Women's Movement In America
Part 2
The Struggle for Education. Along with criticism, there was carried
on a constructive struggle for better educational facilities for women
who had been from the beginning excluded from every college in the
country. In this long battle, Emma Willard and Mary Lyon led the way;
the former founded a seminary at Troy, New York; and the latter made the
beginnings of Mount Holyoke College in Massachusetts. Oberlin College in
Ohio, established in 1833, opened its doors to girls and from it were
graduated young students to lead in the woman movement. Sarah J. Hale,
who in 1827 became the editor of a "Ladies' Magazine," published in
Boston, conducted a campaign for equal educational opportunities which helped to bear fruit in the founding of Vassar College shortly after the
Civil War.
The Desire to Effect Reforms. As they came to study their own history
and their own part in civilization, women naturally became deeply
interested in all the controversies going on around them. The temperance
question made a special appeal to them and they organized to demand the
right to be heard on it. In 1846 the "Daughters of Temperance" formed a
secret society favoring prohibition. They dared to criticize the
churches for their indifference and were so bold as to ask that
drunkenness be made a ground for divorce.

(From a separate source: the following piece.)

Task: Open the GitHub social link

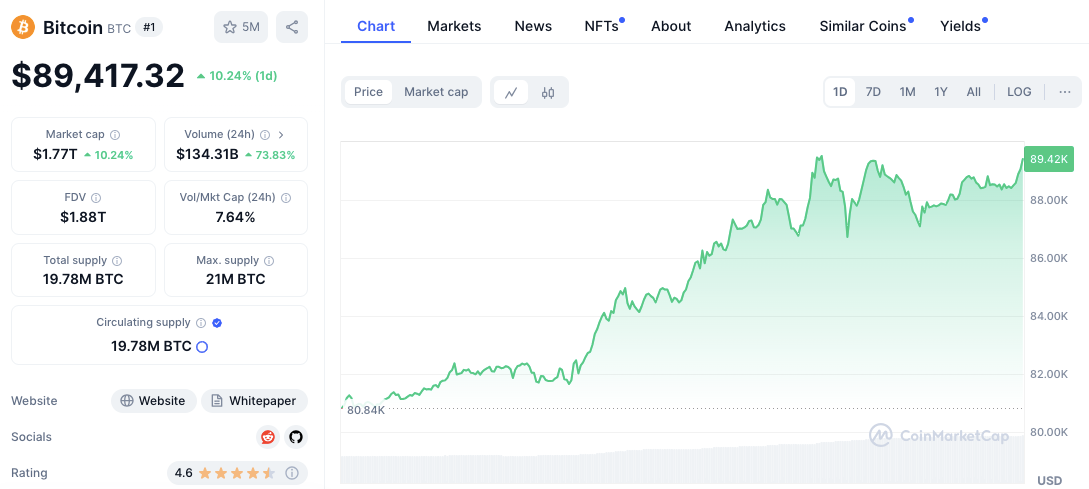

The slavery issue even more than temperance called women into public
life. The Grimk sisters of South Carolina emancipated their bondmen,
and one of these sisters, exiled from Charleston for her "Appeal to the
Christian Women of the South," went North to work against the slavery
system. In 1837 the National Women's Anti-Slavery Convention met in New
York; seventy-one women delegates represented eight states. Three years
later eight American women, five of them in Quaker costume, attended the
World Anti-Slavery Convention in London, much to the horror of the men,
who promptly excluded them from the sessions on the ground that it was
not fitting for women to take part in such meetings.

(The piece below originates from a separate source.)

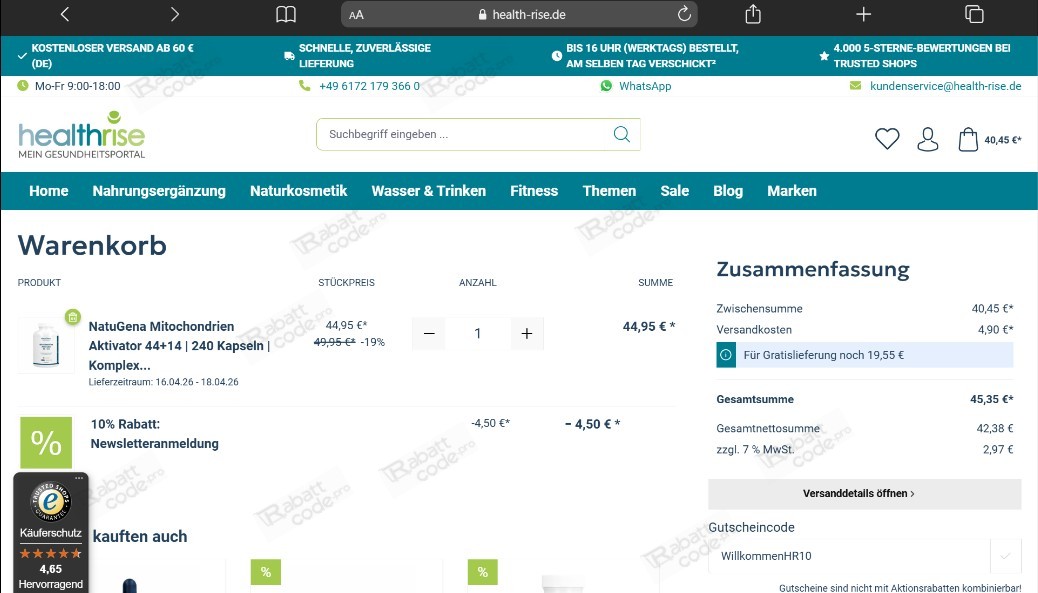The width and height of the screenshot is (1038, 593).
Task: Open the shopping cart icon
Action: pos(967,139)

In other spheres of activity, especially social service, women steadily
enlarged their interest. Nothing human did they consider alien to them.
They inveighed against cruel criminal laws and unsanitary prisons. They
organized poor relief and led in private philanthropy. Dorothea Dix
directed the movement that induced the New York legislature to establish
in 1845 a separate asylum for the criminal insane. In the same year
Sarah G. Bagley organized the Lowell Female Reform Association for the
purpose of reducing the long hours of labor for women, safeguarding "the
constitutions of future generations." Mrs. Eliza Woodson Farnham, matron
in Sing Sing penitentiary, was known throughout the nation for her
social work, especially prison reform. Wherever there were misery and
suffering, women were preparing programs of relief.